Corona25 Sep 2020 14:48
Jelly in the lungs can be treated with drugs available today
Jelly in the lungs may explain why covid-19-infected people have severe lung weight and in some cases died.
The Swedish researchers' discovery could be treated with existing drugs.
I believe in this, I have to admit it. Otherwise we would not have done this study, says Anders Blomberg, professor and chief physician at Umeå University.
In covid-19 patients who have died as a result of lung weight, the lungs have in some cases examined been filled with a transparent jelly.
Anders Blomberg, professor of pulmonary medicine and chief physician at Umeå University , can now show which substance contributes to the formation of jelly in the lungs. The substance is called hyaluronan and it is already known that hyaluronan molecules increase a lot in inflammatory conditions.
The discovery is based on analyzed autopsy material from three patients who died in covid-19. The researchers succeeded in staining the clear gel and thus demonstrating that it consisted of hyaluronan.
"Drowning from within"
- This may be an explanation for why you get lung weight. The molecule hyaluronan has an enormous ability to bind water.
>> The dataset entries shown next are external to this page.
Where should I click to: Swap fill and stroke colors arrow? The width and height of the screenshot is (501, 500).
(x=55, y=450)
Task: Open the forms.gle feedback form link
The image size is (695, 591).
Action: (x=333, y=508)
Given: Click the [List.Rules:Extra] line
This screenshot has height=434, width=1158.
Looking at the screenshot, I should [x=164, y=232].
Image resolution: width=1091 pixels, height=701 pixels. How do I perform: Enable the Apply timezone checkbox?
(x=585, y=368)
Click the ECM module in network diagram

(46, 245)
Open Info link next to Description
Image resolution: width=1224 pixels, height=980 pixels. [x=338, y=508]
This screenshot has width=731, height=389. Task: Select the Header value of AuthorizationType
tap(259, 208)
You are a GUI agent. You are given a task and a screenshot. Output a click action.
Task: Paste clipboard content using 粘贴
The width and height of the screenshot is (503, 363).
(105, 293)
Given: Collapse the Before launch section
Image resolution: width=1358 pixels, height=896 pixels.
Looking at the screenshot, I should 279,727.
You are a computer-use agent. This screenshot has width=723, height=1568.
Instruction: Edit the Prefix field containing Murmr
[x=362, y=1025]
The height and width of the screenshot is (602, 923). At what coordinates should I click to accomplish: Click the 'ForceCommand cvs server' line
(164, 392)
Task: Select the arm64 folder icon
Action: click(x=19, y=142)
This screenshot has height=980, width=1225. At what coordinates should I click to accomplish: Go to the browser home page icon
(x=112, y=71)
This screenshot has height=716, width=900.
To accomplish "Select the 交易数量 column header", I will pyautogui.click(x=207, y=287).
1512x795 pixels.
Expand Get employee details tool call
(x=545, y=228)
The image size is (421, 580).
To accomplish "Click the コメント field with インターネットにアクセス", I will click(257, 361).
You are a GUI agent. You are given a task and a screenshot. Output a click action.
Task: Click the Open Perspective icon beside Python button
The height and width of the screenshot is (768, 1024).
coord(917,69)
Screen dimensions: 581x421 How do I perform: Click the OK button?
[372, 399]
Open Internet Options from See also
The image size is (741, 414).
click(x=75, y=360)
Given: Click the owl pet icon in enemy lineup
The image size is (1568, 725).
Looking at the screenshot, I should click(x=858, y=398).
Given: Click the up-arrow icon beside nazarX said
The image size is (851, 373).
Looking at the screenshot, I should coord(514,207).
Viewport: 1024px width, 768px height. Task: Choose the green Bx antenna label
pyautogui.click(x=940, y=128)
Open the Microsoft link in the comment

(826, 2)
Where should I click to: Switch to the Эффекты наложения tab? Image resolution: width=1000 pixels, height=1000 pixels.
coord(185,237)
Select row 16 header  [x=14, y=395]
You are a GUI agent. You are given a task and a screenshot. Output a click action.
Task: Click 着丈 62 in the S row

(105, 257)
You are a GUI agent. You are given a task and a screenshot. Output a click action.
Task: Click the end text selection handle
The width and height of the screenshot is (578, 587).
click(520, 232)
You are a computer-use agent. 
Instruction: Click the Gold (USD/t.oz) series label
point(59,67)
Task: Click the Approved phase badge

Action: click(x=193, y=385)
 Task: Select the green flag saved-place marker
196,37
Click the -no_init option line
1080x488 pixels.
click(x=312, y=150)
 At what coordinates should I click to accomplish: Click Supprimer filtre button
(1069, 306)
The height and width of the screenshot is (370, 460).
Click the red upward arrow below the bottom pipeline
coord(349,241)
If it is formed in an unstoppable amount, the lungs will be filled with water. You drown, so to speak, from within, says Anders Blomberg.
Having found what may be a contributing cause of the respiratory failure opens up for treatments in the long run, he says.
- There is no drug today that is registered for lung weight in covid. But there are different models that you can imagine.
Anders Blomberg lists three possible treatments, with currently existing substances, which could be used after further studies.
- On the one hand, we know that cortisone has a positive effect in severe covid and cortisone reduces the production of hyaluronan, we already know that.
- Then there are possibilities purely theoretically that you can inhale an enzyme that breaks down the hyaluronan into smaller components and thus dissolve the gel. We do not know, because it has not been tested on humans. But theoretically it could work.